Des clients privés et des administrations publiques très précautionneux sur les données transmises
Des prestations très récurrentes donc, mais aussi très cadrées par les clients bien conscients des risques de perte de confidentialité que ces comparatifs peuvent poser. Les cabinets de conseil sont en effet souvent taxés d’utiliser les données acquises au fil de leurs missions pour alimenter leur base de données (relire notre article).
« Il est faux de dire que les choses fuitent quand on passe par un prestataire externe, mais les clients savent que les cabinets anonymisent certains éléments qu’ils incluent dans des benchmarks fournis à d’autres clients », indiquait à Consultor Caroline Dornstetter, une senior manager d’ENGIE Consulting et ancienne du BCG (relire ici). D’où une logique de sélection des données passées aux consultants.
Même démarche a priori des administrations publiques : un principe de minimisation tant des données elles-mêmes que des destinataires prévaut au moment de collaborer avec des cabinets de conseil, indiquait Cédric O, le secrétaire d’État chargé de la transition numérique et des communications électroniques lorsqu’il était entendu par le Sénat le 2 février 2022.

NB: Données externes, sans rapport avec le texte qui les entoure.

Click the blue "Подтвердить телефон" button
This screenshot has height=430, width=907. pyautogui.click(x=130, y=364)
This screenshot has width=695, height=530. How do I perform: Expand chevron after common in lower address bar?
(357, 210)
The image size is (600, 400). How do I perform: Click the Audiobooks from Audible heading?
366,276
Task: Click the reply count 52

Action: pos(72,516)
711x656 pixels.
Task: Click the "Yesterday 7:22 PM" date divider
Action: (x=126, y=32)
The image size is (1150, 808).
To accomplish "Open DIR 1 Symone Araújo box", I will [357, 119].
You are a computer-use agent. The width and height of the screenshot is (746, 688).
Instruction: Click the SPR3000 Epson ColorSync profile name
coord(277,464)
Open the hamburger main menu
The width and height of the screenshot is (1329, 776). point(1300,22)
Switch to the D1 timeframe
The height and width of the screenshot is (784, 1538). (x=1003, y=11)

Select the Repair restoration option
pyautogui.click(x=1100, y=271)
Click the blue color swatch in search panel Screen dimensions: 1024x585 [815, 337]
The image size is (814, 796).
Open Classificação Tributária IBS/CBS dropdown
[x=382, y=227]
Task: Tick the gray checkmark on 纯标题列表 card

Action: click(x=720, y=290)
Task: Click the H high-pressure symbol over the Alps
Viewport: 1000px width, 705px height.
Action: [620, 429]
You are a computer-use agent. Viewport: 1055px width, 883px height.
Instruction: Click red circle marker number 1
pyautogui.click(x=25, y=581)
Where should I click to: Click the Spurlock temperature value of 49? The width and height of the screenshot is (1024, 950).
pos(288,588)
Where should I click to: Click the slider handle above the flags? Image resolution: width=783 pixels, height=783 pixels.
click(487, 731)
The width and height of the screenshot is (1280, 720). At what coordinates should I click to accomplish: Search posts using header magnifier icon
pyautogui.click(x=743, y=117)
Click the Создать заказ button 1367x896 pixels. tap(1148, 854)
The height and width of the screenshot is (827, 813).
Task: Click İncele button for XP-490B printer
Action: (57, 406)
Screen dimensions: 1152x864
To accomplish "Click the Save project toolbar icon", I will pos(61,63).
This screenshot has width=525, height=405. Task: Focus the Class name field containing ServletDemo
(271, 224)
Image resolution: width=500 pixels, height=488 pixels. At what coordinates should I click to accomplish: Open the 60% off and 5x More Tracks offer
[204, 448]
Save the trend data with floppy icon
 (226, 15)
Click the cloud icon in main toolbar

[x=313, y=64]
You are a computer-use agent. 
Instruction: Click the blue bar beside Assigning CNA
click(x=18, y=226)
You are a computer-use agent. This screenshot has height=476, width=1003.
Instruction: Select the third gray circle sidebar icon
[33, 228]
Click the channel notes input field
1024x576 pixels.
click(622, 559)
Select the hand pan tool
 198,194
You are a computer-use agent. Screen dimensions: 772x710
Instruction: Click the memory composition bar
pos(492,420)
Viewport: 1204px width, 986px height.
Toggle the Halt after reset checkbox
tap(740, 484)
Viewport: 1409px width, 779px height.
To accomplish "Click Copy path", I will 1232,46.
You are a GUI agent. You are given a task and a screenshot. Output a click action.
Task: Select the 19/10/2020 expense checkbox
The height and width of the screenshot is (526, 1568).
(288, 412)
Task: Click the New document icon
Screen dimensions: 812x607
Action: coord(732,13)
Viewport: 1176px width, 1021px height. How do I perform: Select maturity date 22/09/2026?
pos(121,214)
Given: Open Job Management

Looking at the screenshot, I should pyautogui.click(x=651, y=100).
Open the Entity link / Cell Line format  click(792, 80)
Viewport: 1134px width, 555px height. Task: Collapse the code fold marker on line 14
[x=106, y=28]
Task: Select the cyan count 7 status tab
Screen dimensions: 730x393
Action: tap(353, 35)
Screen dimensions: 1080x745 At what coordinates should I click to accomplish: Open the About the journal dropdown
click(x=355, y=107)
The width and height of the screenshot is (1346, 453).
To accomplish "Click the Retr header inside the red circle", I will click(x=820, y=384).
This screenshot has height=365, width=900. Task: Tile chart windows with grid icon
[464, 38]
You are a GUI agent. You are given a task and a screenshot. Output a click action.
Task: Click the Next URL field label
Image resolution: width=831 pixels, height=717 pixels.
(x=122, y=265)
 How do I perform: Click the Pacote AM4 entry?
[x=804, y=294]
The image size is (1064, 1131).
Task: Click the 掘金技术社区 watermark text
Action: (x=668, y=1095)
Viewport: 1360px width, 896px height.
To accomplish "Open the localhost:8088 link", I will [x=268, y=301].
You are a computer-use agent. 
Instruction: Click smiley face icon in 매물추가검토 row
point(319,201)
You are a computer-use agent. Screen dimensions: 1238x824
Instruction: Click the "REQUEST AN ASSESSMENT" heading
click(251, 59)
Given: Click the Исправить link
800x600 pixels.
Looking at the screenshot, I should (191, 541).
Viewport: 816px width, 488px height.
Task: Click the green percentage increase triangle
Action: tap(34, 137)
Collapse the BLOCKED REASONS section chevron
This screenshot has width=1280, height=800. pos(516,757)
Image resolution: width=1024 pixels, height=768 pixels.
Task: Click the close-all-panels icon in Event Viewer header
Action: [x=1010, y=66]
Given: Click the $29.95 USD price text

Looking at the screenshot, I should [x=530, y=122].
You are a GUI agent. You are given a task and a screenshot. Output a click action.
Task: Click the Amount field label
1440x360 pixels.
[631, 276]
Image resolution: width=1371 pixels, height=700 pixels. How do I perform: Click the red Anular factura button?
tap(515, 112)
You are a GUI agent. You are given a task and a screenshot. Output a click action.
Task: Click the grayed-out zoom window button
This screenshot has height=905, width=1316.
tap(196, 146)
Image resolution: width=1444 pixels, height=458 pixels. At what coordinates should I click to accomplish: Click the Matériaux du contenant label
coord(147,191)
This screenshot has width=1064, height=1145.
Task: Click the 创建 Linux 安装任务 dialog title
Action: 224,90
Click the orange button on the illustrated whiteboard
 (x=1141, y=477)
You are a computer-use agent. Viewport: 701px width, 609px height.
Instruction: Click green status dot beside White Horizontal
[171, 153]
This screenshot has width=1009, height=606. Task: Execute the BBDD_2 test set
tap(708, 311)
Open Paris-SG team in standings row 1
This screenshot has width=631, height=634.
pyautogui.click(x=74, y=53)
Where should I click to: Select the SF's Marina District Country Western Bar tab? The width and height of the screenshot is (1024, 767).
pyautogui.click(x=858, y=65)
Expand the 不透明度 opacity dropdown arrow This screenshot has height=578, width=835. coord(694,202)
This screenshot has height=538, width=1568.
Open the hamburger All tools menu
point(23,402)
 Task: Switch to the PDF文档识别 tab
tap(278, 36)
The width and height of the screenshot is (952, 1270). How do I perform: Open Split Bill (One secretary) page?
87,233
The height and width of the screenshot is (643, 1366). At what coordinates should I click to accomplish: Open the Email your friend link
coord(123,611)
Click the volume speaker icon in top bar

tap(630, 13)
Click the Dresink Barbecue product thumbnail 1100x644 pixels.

Car, sur ces comparatifs, plane une certaine incertitude quant aux données qui y sont utilisées. Un certain paradoxe, notait quant à lui le Sénat : « D’un côté, les données recueillies par les cabinets de conseil […] ne seraient pas réutilisées au profit de leurs autres clients ; de l’autre, ces mêmes cabinets proposent des benchmarks réalisés en un temps record. »
Une incertitude ou un paradoxe alimentés a fortiori par les sources différentes utilisées par les cabinets pour établir ces comparatifs : dans les versions les plus cheap, ils peuvent se limiter à compiler des articles de presse ; dans les versions les plus haut de gamme, ils peuvent émaner de données issues des services de recherche du cabinet, de données publiques recueillies par ses succursales implantées dans le monde, ou d’entretiens qualitatifs conduits par les consultants auprès d’experts (lire notre article sur les sources des consultants).
Plus de contrôle des clients à l’avenir ?
Dans le secteur public, pour couper court à cette incertitude, le Sénat préconise qu’en cas de doute, l’administration puisse saisir la Commission nationale de l’informatique et des libertés (CNIL) pour qu’elle procède au contrôle du cabinet de conseil, voire faire réaliser par l’ANSSI (Agence nationale de la sécurité des systèmes d’information) un référentiel d’audit de la sécurité des systèmes d’information attendue des prestataires réalisant une mission de conseil pour l’État et ses opérateurs.